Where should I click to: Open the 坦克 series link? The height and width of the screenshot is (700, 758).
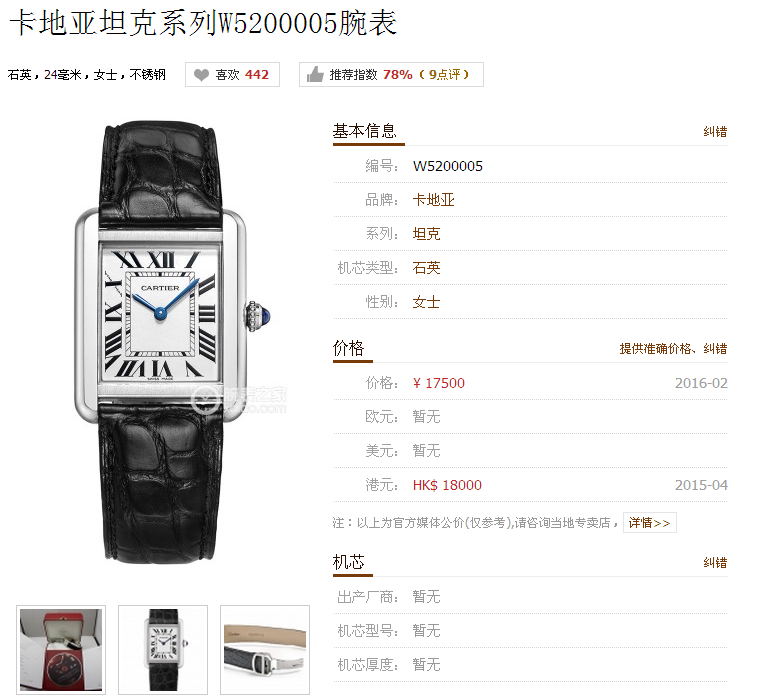426,234
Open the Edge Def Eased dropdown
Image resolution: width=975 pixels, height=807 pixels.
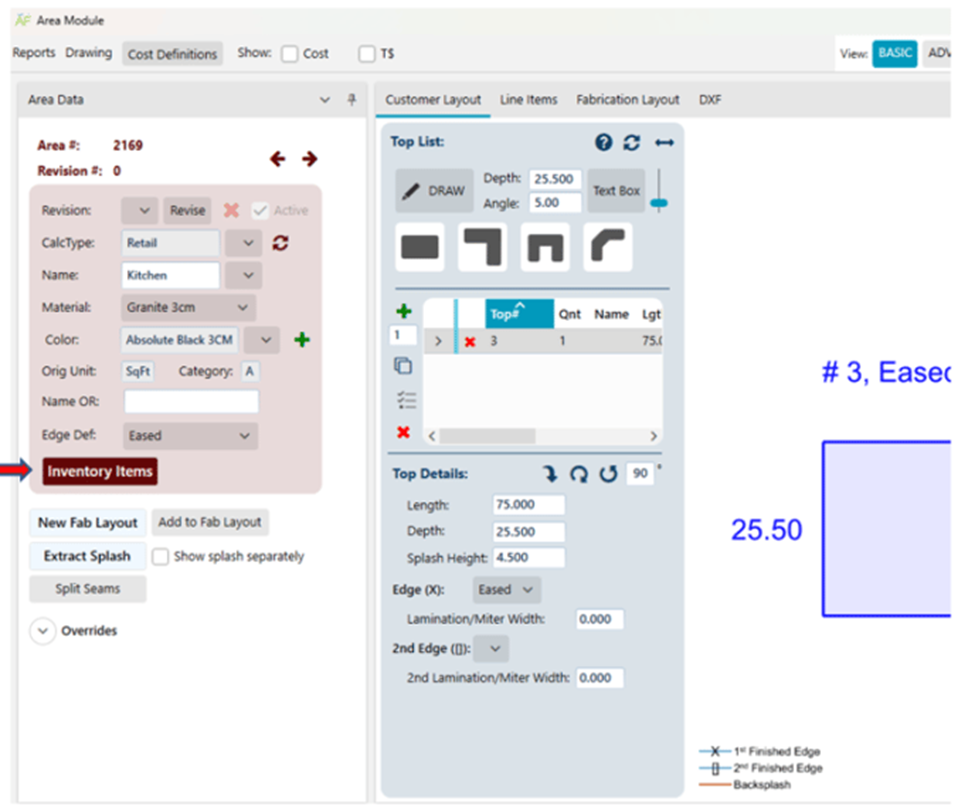click(x=190, y=436)
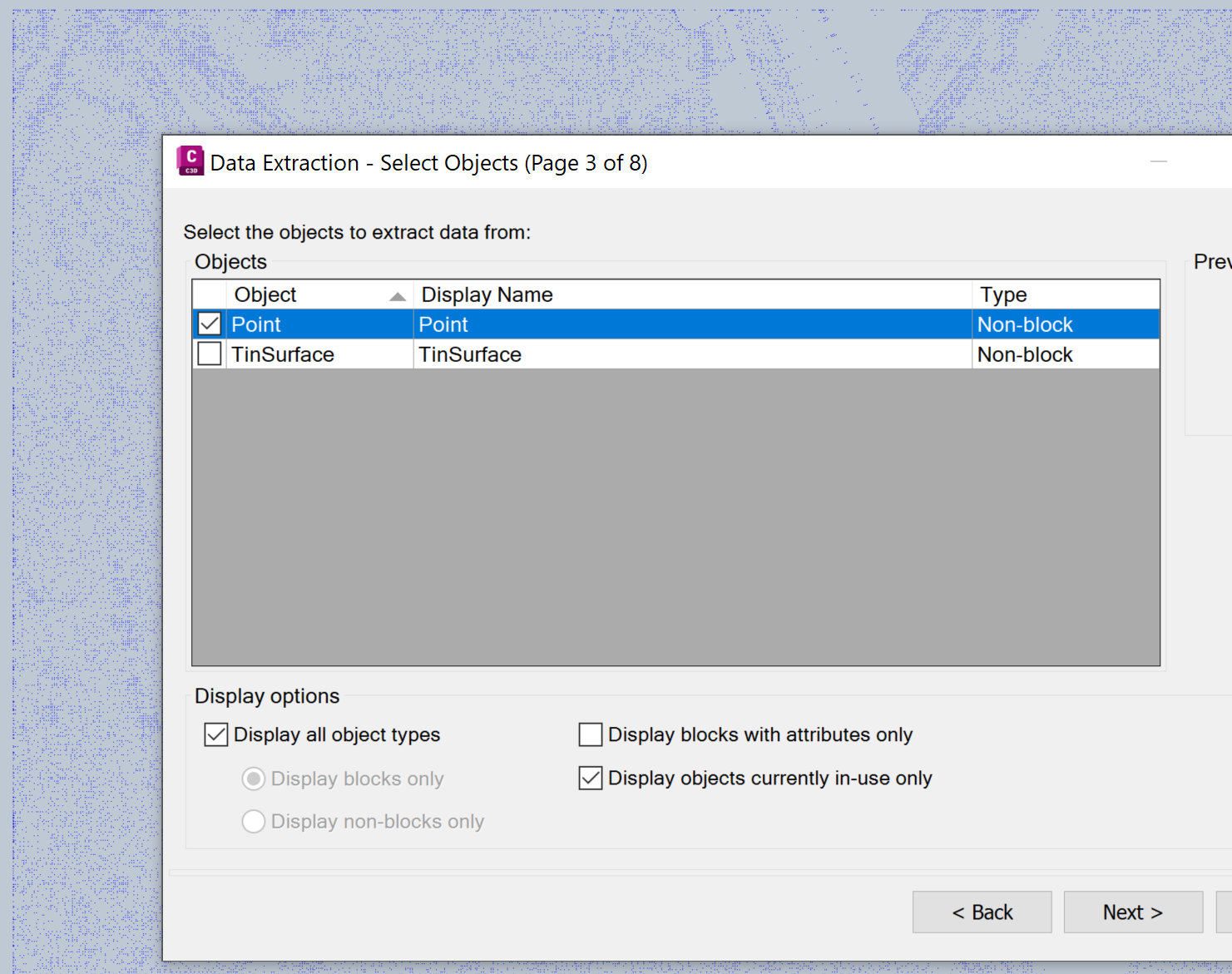Select the Display non-blocks only radio button

(x=254, y=821)
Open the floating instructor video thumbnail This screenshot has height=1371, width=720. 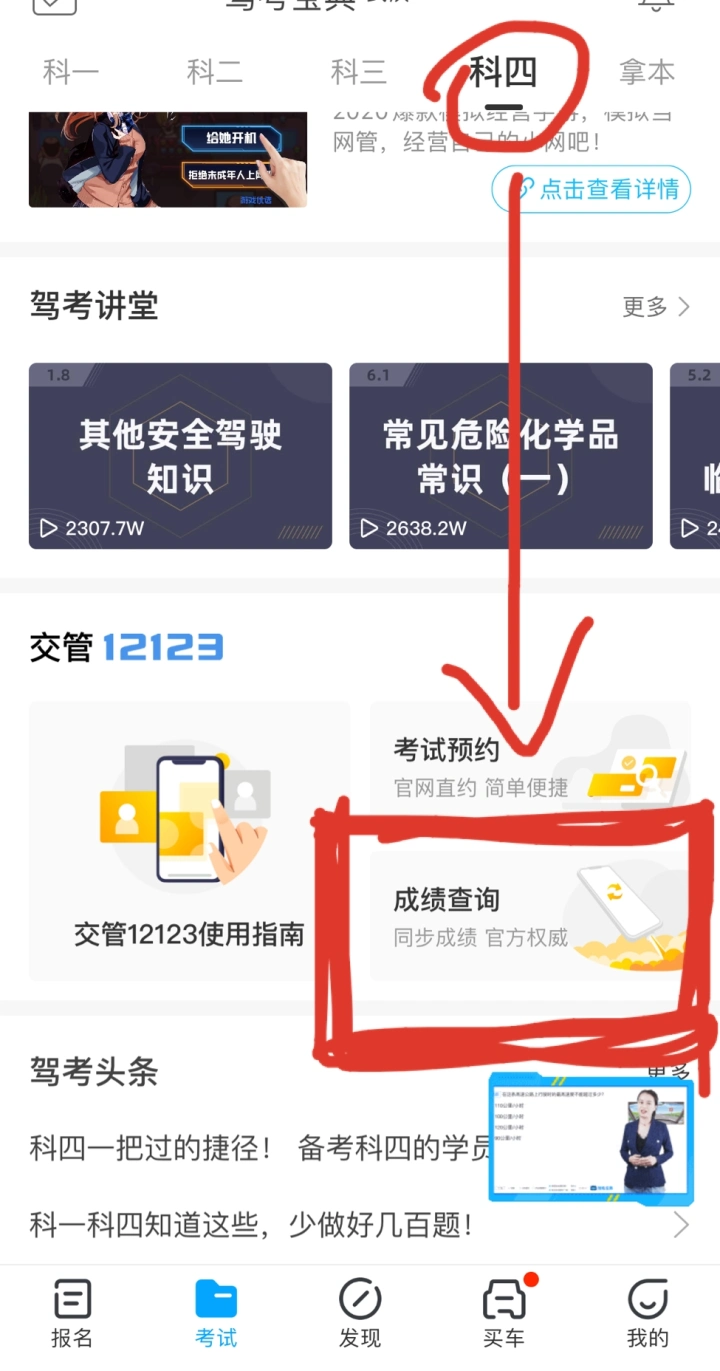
+ + +
_EXERCISE DESCRIPTION:_ All entries, top to bottom, should be retyped exactly; the pictures should not be.

_SOLUTION TO THE PROBLEM:_
Where should I click to: Open the 坦克 series link? The height and width of the screenshot is (700, 758).
426,234
Open the Edge Def Eased dropdown
Image resolution: width=975 pixels, height=807 pixels.
click(x=190, y=436)
Select the Display non-blocks only radio button

(x=254, y=821)
Open the floating instructor video thumbnail This screenshot has height=1371, width=720. 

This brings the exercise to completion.